Copia completo, sin cambiar nada, el texto sobre la novela «La víspera de casi todo».

_Texto para analizar_:
____
Además, el Nadal es un premio que ha mirado en muchas ocasiones a la literatura negra y criminal, encontrándose entre las novelas premiadas, por ejemplo, “El niño de los coroneles”, de Fernando Marías; “Donde nadie te encuentre”, de Alicia Giménez Bartlett o “El alquimista impaciente”, de Lorenzo Silva.
A esta nómina se ha sumado este año Víctor del Árbol con la muy negra y adictiva “La víspera de casi todo”, publicada por la editorial Destino. Una novela protagonizada por personajes al límite. Todos ellos. Excepto un par de secundarios, necesarios para hacer avanzar la trama, a todos los personajes de la novela los encontramos viviendo al límite.
Porque la acción de la novela se concentra en un lapso de tiempo muy estrecho: tres días. Y si nos remontamos un poco atrás, a través de los sensacionales flash backs utilizados por el autor, la narración abarca tres meses: los que van de junio a agosto de 2010.
Tres días, tres meses que, sin embargo, ocupan toda una vida. De hecho, ocupan y determinan las vidas de los protagonistas de una historia coral en la que pasan muchas, muchas cosas. Y todas ellas, trágicamente apasionantes.
Por ejemplo, el prólogo, que transcurre en Málaga, en el verano de 2007, y durante el que conoceremos a Germinal y al hombrecillo con el que todo empezó. Un prólogo en que asistiremos a una ejecución. Salvaje. Una ejecución que conllevará la siembra de una maléfica semilla. Aunque la justificación fuera posible.
Y ahí radica la clave de esta novela, emparentándola con “Un millón de gotas”, la anterior obra de Del Árbol. ¿Hay justificación para la violencia? ¿Dónde está el límite entre la justicia y la venganza? ¿Hasta qué punto somos responsables de las decisiones que tomamos y de las acciones que realizamos, cuando estamos sometidos a una presión que va más allá de lo humanamente soportable?
____
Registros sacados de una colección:

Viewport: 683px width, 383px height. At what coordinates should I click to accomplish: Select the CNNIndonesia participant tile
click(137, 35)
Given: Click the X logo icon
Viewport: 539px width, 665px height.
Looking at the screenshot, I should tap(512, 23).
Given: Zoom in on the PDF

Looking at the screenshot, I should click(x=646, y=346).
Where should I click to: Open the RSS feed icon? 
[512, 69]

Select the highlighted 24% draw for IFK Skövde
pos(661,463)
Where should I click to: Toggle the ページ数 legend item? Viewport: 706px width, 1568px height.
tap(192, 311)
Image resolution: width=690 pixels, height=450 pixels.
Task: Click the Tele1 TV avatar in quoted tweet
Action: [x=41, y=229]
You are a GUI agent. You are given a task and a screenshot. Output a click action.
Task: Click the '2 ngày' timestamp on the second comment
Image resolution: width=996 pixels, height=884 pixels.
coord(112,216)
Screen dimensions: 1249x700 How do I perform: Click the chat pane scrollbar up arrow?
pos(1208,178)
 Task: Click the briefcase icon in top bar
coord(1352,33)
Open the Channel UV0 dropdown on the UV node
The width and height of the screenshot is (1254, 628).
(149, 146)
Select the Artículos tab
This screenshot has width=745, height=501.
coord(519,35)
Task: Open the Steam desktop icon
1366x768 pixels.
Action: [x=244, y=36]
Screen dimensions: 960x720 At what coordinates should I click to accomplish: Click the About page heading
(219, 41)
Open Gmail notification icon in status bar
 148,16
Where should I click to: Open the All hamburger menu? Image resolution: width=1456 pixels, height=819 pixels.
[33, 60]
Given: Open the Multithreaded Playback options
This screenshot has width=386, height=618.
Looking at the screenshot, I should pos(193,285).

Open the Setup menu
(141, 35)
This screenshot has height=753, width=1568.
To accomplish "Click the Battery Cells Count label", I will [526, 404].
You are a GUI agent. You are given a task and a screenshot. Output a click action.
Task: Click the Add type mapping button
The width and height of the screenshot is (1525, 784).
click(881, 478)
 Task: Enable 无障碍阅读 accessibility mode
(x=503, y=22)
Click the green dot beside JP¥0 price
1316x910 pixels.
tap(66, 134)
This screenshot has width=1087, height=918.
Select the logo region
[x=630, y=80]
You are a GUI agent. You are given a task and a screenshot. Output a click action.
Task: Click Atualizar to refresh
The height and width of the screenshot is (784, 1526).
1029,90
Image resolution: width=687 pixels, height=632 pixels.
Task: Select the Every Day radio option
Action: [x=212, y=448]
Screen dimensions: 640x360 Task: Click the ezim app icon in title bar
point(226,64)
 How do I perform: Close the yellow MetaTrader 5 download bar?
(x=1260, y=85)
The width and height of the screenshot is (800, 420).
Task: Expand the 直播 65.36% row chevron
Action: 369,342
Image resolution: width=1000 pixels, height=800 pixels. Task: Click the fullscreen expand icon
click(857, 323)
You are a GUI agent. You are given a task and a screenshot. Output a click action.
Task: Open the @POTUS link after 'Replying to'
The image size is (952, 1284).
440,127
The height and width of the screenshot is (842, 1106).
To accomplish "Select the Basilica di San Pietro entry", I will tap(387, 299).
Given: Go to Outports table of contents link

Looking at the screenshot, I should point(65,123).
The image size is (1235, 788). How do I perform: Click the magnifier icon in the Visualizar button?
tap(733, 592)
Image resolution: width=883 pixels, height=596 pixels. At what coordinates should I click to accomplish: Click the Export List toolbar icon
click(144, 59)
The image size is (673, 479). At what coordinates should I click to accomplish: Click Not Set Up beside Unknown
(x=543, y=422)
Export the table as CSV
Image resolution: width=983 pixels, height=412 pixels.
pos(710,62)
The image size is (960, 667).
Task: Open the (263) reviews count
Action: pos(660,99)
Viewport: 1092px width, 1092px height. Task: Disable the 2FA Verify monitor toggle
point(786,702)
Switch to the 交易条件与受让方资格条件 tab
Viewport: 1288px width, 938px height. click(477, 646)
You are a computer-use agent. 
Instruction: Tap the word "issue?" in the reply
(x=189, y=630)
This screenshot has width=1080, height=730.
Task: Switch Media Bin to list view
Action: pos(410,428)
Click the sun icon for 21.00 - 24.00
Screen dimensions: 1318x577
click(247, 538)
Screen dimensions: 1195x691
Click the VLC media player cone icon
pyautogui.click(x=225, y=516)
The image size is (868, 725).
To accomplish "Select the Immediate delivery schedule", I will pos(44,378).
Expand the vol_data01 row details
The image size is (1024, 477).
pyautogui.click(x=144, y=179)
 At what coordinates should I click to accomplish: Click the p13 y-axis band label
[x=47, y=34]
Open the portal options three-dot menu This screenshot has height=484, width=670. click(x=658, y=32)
____
_Resultado del ejercicio_:
Además, el Nadal es un premio que ha mirado en muchas ocasiones a la literatura negra y criminal, encontrándose entre las novelas premiadas, por ejemplo, “El niño de los coroneles”, de Fernando Marías; “Donde nadie te encuentre”, de Alicia Giménez Bartlett o “El alquimista impaciente”, de Lorenzo Silva.
A esta nómina se ha sumado este año Víctor del Árbol con la muy negra y adictiva “La víspera de casi todo”, publicada por la editorial Destino. Una novela protagonizada por personajes al límite. Todos ellos. Excepto un par de secundarios, necesarios para hacer avanzar la trama, a todos los personajes de la novela los encontramos viviendo al límite.
Porque la acción de la novela se concentra en un lapso de tiempo muy estrecho: tres días. Y si nos remontamos un poco atrás, a través de los sensacionales flash backs utilizados por el autor, la narración abarca tres meses: los que van de junio a agosto de 2010.
Tres días, tres meses que, sin embargo, ocupan toda una vida. De hecho, ocupan y determinan las vidas de los protagonistas de una historia coral en la que pasan muchas, muchas cosas. Y todas ellas, trágicamente apasionantes.
Por ejemplo, el prólogo, que transcurre en Málaga, en el verano de 2007, y durante el que conoceremos a Germinal y al hombrecillo con el que todo empezó. Un prólogo en que asistiremos a una ejecución. Salvaje. Una ejecución que conllevará la siembra de una maléfica semilla. Aunque la justificación fuera posible.
Y ahí radica la clave de esta novela, emparentándola con “Un millón de gotas”, la anterior obra de Del Árbol. ¿Hay justificación para la violencia? ¿Dónde está el límite entre la justicia y la venganza? ¿Hasta qué punto somos responsables de las decisiones que tomamos y de las acciones que realizamos, cuando estamos sometidos a una presión que va más allá de lo humanamente soportable?